Battle of Jutland – [Wikipedia]

Broke formed part of the 4th destroyer flotilla commanded by Captain Charles Wintour onboard HMS Tipperary. During the night of 31 May the flotilla was stationed behind (north) of the Grand Fleet to guard against German attack and was heading south keeping station with the fleet. At around 23.15 Leading Torpedoman Cox on board HMS Garland, fourth ship in the twelve strong line, sighted three ships approaching. These were reported to Captain Wintour, who being unable to determine whether the ships were British or German issued a British challenge signal to the approaching ships. This was immediately answered by a hail of fire at a range of around 600 yards from the approaching German light cruisers, SMS Stuttgart, SMS Hamburg, SMS Rostock and SMS Elbing.
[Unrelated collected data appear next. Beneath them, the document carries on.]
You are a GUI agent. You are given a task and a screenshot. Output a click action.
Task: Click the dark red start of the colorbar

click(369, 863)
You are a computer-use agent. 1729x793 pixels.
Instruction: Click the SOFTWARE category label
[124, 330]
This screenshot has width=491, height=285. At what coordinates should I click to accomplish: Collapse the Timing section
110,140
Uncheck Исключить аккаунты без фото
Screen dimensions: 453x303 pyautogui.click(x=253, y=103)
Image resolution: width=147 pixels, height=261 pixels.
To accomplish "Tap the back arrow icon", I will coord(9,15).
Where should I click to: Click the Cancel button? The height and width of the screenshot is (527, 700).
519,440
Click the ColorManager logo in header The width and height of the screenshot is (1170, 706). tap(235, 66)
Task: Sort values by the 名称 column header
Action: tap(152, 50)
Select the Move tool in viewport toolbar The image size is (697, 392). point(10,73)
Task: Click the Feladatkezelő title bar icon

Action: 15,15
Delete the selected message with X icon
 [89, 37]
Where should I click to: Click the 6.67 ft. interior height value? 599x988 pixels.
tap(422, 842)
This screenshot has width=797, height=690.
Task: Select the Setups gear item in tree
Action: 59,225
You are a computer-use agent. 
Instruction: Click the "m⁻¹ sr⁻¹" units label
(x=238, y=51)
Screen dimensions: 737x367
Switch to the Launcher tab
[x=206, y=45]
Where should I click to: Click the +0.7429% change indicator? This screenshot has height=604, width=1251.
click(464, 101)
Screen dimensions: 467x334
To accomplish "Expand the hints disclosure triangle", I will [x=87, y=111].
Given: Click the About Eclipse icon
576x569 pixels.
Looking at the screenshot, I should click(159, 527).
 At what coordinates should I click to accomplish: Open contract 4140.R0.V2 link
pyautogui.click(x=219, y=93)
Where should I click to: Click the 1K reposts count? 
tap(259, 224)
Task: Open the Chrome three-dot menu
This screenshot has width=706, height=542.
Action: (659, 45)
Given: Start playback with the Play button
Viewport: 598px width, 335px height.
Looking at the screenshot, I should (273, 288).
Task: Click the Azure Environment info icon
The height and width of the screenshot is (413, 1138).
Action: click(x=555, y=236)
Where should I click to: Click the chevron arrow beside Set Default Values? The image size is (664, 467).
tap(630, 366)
Shortly behind them, the battleships SMS Westfalen and SMS Nassau also opened fire with their secondary armament. The ships were the van of the German High Seas Fleet, which was passing behind the British fleet.

The leading British ships, Tipperary, HMS Spitfire, Sparrowhawk, HMS Garland, HMS Contest and Broke all fired torpedoes at the German ships before turning away from the fire. Confusion as to the identity of the opposing ships persisted despite the outbreak of gunfire, so that Broke’s captain ordered no torpedoes to be fired until he could positively identify the ships as German. This he did when a searchlight from one of the German ships caught one of her companions for long enough for it to be identified. None of the destroyers further behind felt sufficiently confident to open fire. In accord with standing orders to conserve torpedo stocks, each ship fired only one or two torpedoes, one of which struck Elbing, but in the dark it was unknown which ship had fired it. The German ships had turned away to avoid the torpedoes, and in the confusion Elbing was rammed by the battleship SMS Posen. Tipperary was set on fire in the engagement and sank around 02.00 the following morning. Elbing had to be abandoned and similarly sank around 03.40. Spitfire narrowly avoided being rammed by the battleship Nassau, ripping a hole in the side of the battleship as the two ships collided side to side, but then had to retire from the battle and limped home to England.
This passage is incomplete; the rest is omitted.